Gary Cooper: Dude Rancher

On August 4, 1928, Helena, Montana newspaper The Independent-Record ran a story with the heading, “Gary Cooper Promotes Dude Ranch for Hollywood Stars.” A series of dude ranches was being planned to bridge Yellowstone and Glacier national parks. Not only that, the ranches were expected to draw movie stars from Hollywood.

One of those stars was behind the scheme: Gary Cooper. Here’s how he was described in the article: “The promoter of the enterprise is Gary Cooper, a former Bozeman boy who is now a prominent screen actor with the Paramount company.” By this time, he had started to make a name for himself in films like The Winning of Barbara Worth, and the 1927 silent film Wings, which won the first Academy Award for Best Picture. His super stardom would come in the following decade, but the power of his name was growing.

Which is why he agreed to be part of the dude ranch plan, which had actually been proposed by his father, Judge Charles Cooper, who owned a cattle ranch north of Helena. It was an ambitious undertaking: the ranches would have fishing, hiking, a rodeo, polo fields, an archery range, and a field for private plane landings. The first structures were completed by 1929 in Cascade County and were in spitting distance of today’s Nine Quarter Circle dude ranch. Christened Gary Cooper Ranches, the place was ready for guests in June of 1930.

By 1932, the ranch was a bust. Carl M. Hansen of Los Angeles, president of the International Re-Insurance Corporation, was also the major financial backer and sued the Coopers for defaulting on their note. He foreclosed and then ran the ranch with the Cooper name for a couple of years before selling it off. (In 1934 he was indicted for using the mail to defraud the stockholders of his insurance company.)

The story of Cooper’s attempt to run a dude ranch didn’t lose its appeal and was featured in a number of newspaper articles well into the 1930s. Here’s an example of one story from January of 1935:

“Gary Cooper started a dude ranch as his means of getting a well assured outside income. But with Gary’s presence demanded at the studios most of the year, the visiting ‘dudes’ felt cheated because he was not there to boot and saddle them, so he gave it up sadly.”

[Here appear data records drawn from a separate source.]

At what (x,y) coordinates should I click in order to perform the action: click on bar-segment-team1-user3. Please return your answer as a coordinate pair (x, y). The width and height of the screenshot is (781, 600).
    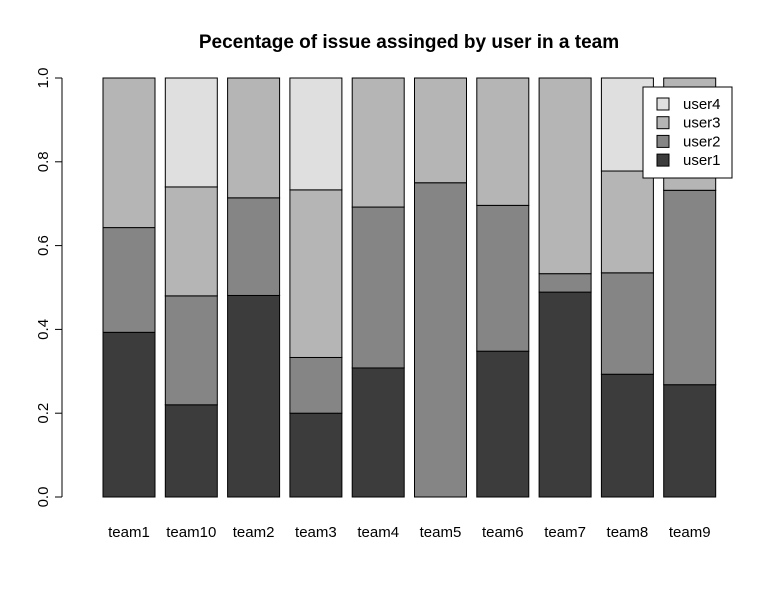
    Looking at the image, I should click on (129, 153).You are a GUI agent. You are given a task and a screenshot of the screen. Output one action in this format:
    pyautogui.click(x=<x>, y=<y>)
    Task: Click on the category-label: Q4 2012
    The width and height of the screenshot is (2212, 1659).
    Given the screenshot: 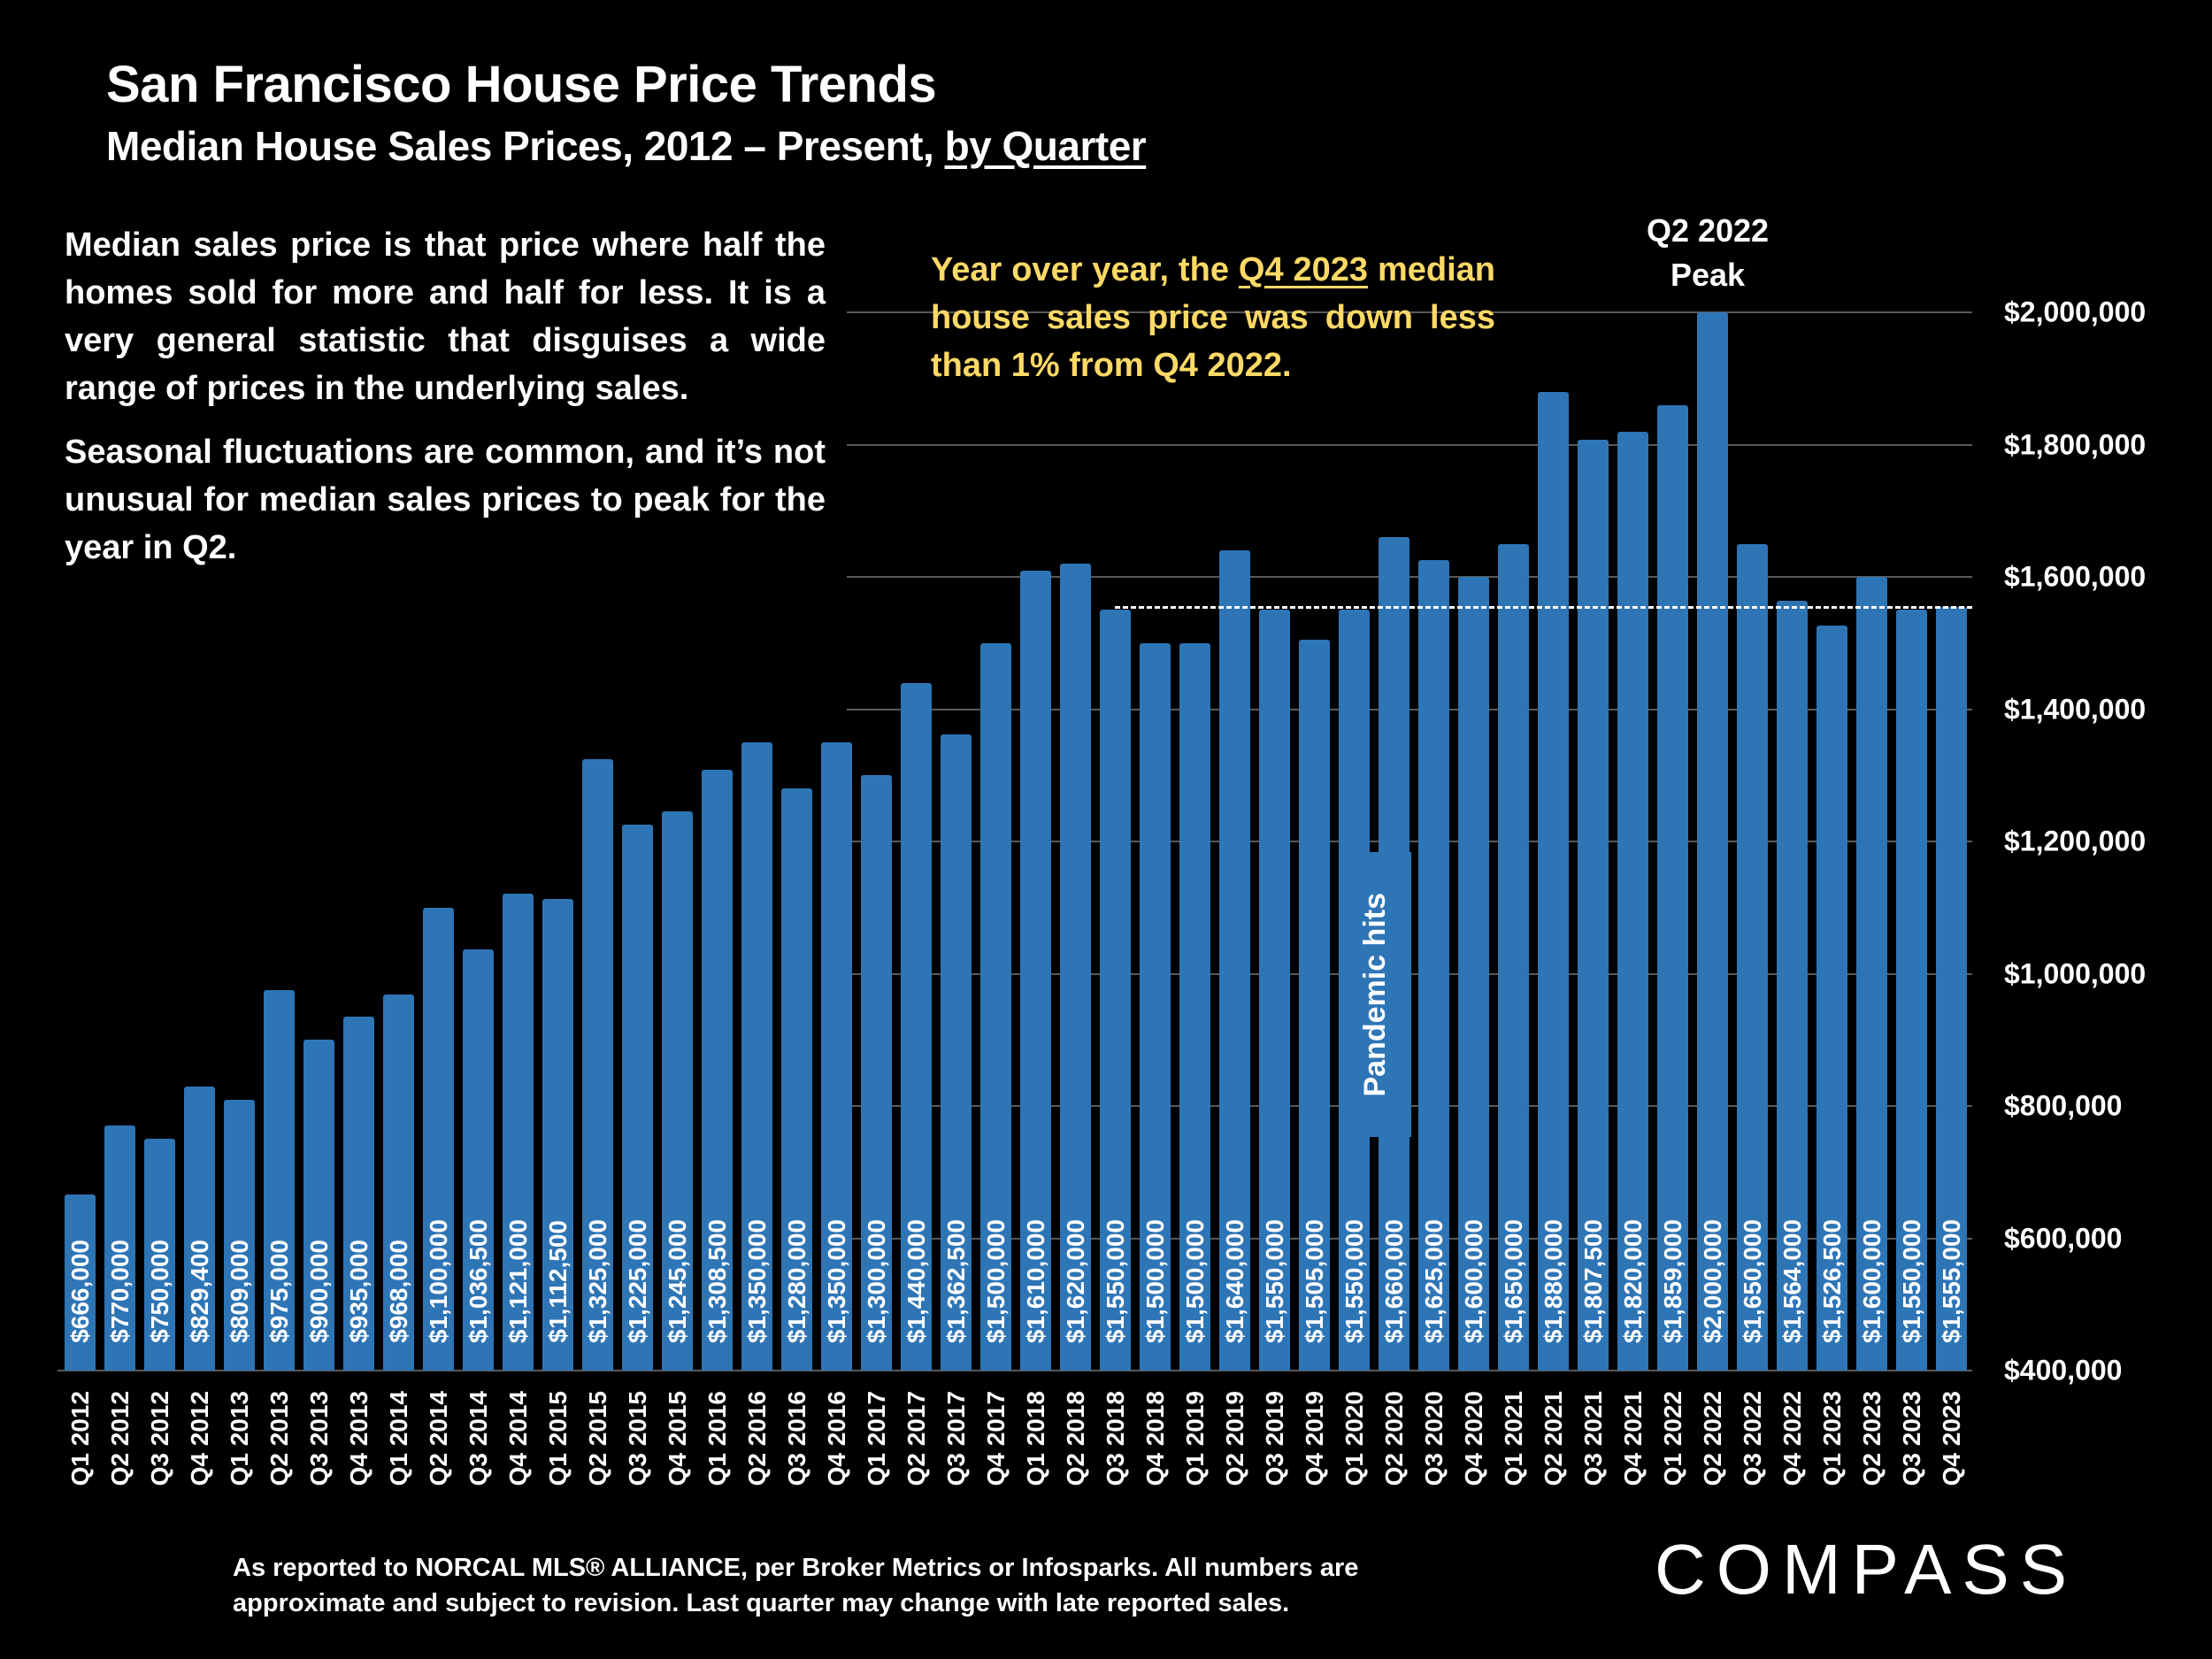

Courtesy The Dude Ranchers’ Association

Cooper wasn’t bitter about his dude ranch debacle. In January of 1937 he published an article in The Dude Rancher, the magazine of the Dude Ranchers’ Association. Titled, “To The Dude Rancher,” it was a well-crafted essay about the importance of dude ranching, and a plug for the movies he’d made in Montana. The introductory paragraph, written by the editor of the magazine, described the actor as “…a former resident and Dude Ranch operator in Montana, who has added another chapter to the history of his colossal success.”

A studio publicist probably wrote the first-person magazine piece, but Cooper obviously wasn’t worried about being associated with dude ranching, despite failing in it himself. One paragraph reads:

“The dudes came West and learned the joys of ranch life. They rode horses, roped, fired a gun and, all-in-all, began to get some of the open country in their blood. It’s a fine thing for any man–or woman, either–and I’m glad to see them going for it in such numbers, at last.”

In the final line Cooper says he thinks running a dude ranch is a great occupation. “I’ve tried it once and may have another fling at it one of these days.”

He didn’t, and his former property has been in private hands for decades. But disappointed dude rancher or not, thanks to films like The Virginian, The Westerner, Along Came Jones, and High Noon, Bozeman boy Gary Cooper will always be associated with the West.